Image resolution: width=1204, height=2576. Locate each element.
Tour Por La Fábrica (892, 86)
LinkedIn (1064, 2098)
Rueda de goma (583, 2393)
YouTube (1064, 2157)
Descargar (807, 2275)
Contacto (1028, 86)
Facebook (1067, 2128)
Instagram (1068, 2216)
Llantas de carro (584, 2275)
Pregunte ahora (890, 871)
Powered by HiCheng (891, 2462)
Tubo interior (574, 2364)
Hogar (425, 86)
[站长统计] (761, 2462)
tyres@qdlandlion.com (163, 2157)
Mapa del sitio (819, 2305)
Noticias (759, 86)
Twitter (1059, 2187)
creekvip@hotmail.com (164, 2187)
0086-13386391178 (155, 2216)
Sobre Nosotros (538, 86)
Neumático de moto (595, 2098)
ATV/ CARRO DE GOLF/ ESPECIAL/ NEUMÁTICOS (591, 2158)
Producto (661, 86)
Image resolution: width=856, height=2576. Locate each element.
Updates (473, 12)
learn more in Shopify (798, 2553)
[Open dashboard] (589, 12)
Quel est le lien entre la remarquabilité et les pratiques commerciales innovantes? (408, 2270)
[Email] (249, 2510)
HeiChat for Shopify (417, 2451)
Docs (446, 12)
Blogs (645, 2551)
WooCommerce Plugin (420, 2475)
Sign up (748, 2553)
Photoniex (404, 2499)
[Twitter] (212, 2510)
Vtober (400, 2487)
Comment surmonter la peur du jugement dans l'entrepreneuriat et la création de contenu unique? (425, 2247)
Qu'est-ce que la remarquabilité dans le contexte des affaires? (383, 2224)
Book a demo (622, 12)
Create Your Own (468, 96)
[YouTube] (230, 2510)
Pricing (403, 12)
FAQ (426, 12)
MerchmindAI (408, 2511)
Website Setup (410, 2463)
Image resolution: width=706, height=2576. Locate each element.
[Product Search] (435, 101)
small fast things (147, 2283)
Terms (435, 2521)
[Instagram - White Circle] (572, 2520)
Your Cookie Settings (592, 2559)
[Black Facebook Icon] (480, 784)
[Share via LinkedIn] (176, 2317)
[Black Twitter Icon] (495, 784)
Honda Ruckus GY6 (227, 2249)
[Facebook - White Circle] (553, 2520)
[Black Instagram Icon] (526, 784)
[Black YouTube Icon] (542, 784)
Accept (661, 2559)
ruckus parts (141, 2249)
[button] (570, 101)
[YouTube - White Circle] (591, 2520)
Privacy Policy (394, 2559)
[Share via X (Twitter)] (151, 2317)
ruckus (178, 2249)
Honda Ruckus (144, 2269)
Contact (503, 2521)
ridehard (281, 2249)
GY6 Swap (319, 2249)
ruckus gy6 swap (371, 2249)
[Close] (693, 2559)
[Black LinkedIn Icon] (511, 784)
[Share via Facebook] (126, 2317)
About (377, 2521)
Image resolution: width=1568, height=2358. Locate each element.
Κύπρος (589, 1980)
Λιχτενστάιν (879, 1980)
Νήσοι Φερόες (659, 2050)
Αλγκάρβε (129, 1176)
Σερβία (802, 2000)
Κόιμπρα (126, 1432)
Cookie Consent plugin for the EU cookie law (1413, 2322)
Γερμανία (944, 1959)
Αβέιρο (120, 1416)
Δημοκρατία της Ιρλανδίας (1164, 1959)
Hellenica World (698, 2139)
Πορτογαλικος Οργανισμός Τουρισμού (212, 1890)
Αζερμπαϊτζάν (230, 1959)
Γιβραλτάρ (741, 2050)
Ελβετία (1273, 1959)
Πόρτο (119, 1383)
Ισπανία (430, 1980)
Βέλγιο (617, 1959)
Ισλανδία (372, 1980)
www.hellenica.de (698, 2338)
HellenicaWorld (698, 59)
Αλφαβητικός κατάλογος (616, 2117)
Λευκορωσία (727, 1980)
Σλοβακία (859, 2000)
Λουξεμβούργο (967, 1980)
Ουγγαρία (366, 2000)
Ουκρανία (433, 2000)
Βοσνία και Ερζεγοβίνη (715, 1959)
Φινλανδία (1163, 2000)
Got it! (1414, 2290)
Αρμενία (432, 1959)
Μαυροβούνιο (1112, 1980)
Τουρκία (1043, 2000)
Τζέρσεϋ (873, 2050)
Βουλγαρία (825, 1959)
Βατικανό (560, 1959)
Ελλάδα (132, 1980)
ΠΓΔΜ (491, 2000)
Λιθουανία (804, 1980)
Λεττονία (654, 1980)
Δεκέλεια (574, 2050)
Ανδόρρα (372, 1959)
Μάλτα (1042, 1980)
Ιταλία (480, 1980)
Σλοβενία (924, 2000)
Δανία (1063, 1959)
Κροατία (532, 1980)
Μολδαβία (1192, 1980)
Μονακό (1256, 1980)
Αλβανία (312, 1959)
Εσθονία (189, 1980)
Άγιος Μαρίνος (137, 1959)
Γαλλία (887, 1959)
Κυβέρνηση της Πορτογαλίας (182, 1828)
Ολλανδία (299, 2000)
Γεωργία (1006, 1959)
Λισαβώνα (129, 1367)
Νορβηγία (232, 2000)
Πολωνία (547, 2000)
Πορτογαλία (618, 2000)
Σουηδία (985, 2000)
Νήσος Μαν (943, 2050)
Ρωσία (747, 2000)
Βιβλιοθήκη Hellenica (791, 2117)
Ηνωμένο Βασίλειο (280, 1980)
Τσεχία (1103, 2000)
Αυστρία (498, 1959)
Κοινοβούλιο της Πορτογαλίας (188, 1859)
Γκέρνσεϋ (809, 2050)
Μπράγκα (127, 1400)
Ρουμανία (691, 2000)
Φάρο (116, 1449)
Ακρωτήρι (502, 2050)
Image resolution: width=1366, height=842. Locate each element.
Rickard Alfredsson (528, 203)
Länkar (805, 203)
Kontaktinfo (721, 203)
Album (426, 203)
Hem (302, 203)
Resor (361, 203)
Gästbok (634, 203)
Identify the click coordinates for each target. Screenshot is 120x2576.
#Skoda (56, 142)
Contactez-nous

══════════════════════════════

» **TASK PROMPT**: Using the listing above, show every line that includes the string "White".

» **OUTPUT**:
[Instagram - White Circle] (572, 2520)
[Facebook - White Circle] (553, 2520)
[YouTube - White Circle] (591, 2520)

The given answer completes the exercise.